The storage-upgrade machine

The most battle-hardened workflow is the single→multi-node storage upgrade: flipping the storage bond from active-backup to balance-rr so DRBD can replicate across nodes — without disrupting the VMs running on top. In the DaemonSet this is a 21-state machine persisted in a ConfigMap; the operator observes it today and models it as a first-class workflow (BondModeFlipPlan / ReplicationUpgrade) next.

stateDiagram-v2
    direction TB
    [*] --> Idle
    Idle --> PreconditionsCheck: ≥2 eligible nodes, peers live
    PreconditionsCheck --> AcquireLock
    AcquireLock --> SuspendMigration: cluster lock held

    state "Protect workloads" as prot {
        SuspendMigration
    }
    SuspendMigration --> DisconnectDRBD: abort VMIMs, pin evictionStrategy=None
    DisconnectDRBD --> DrainSatellite
    DrainSatellite --> FlipNode1
    FlipNode1 --> FlipNode2
    FlipNode2 --> ResumeDRBD: both on balance-rr

    ResumeDRBD --> RestoreMigration: peers reconnected + synced
    RestoreMigration --> ReleaseLock: restore evictionStrategy=LiveMigrate
    ReleaseLock --> Complete
    Complete --> [*]

    FlipNode1 --> BondFlipRetry: transient failure
    FlipNode2 --> BondFlipRetry: transient failure
    BondFlipRetry --> FlipNode1: forward-only retry (max 3)
    BondFlipRetry --> Rollback: retries exhausted
    ResumeDRBD --> Rollback: cannot resume safely

    state "Rollback ladder" as Rollback {
        direction TB
        RbRestoreMigration --> RbResumeSatellite
        RbResumeSatellite --> RbReconnectDrbd
        RbReconnectDrbd --> RbRevertNodes
    }
    Rollback --> Failed
    Failed --> [*]

What the diagram encodes — and why each guard exists:

Stage The guard Why
PreconditionsCheck ≥2 eligible nodes; every peer live Never flip into a cluster that can't hold replicas.
SuspendMigration abort in-flight VM migrations, pin evictionStrategy=None If KubeVirt live-migrates a VM mid-flip, it can land on a node with asymmetric DRBD — data-availability risk.
DisconnectDRBD → DrainSatellite disconnect replication, move storage pods off the node Flip the bond on a quiesced storage path, not a live one.
FlipNode1 → FlipNode2 one node at a time, forward-only retry A half-flipped cluster is the original incident; retries never revert an already-flipped node.
ResumeDRBD reconnect only after peer convergence + two-replica sync Never resume replication over a marginal or asymmetric link.
Rollback ladder undo in reverse: restore VMs → resume storage → reconnect → revert bonds Every workflow has a defined stuck-state and a reverse path.

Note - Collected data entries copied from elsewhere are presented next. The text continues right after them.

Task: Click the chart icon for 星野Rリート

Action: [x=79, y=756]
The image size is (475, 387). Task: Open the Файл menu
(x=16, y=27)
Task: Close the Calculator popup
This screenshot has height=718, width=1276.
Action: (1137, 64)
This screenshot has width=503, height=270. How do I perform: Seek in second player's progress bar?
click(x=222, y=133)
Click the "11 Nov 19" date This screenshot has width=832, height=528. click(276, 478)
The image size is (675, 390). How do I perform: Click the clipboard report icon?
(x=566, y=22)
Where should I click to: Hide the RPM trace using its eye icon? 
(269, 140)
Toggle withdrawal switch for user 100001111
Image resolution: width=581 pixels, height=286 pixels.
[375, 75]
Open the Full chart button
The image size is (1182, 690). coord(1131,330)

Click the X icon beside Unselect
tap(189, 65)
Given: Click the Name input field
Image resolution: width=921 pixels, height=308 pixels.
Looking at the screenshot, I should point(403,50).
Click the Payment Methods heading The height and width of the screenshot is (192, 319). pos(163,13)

This is why it's gated, not autonomous

Every step here mutates host networking or storage on a live cluster — high blast radius. The productized version is over-specified with these guards as testable acceptance criteria, and its dangerous paths run supervised with human sign-off, never as an unattended loop. The read-only observation bridge comes first precisely because it carries none of that risk.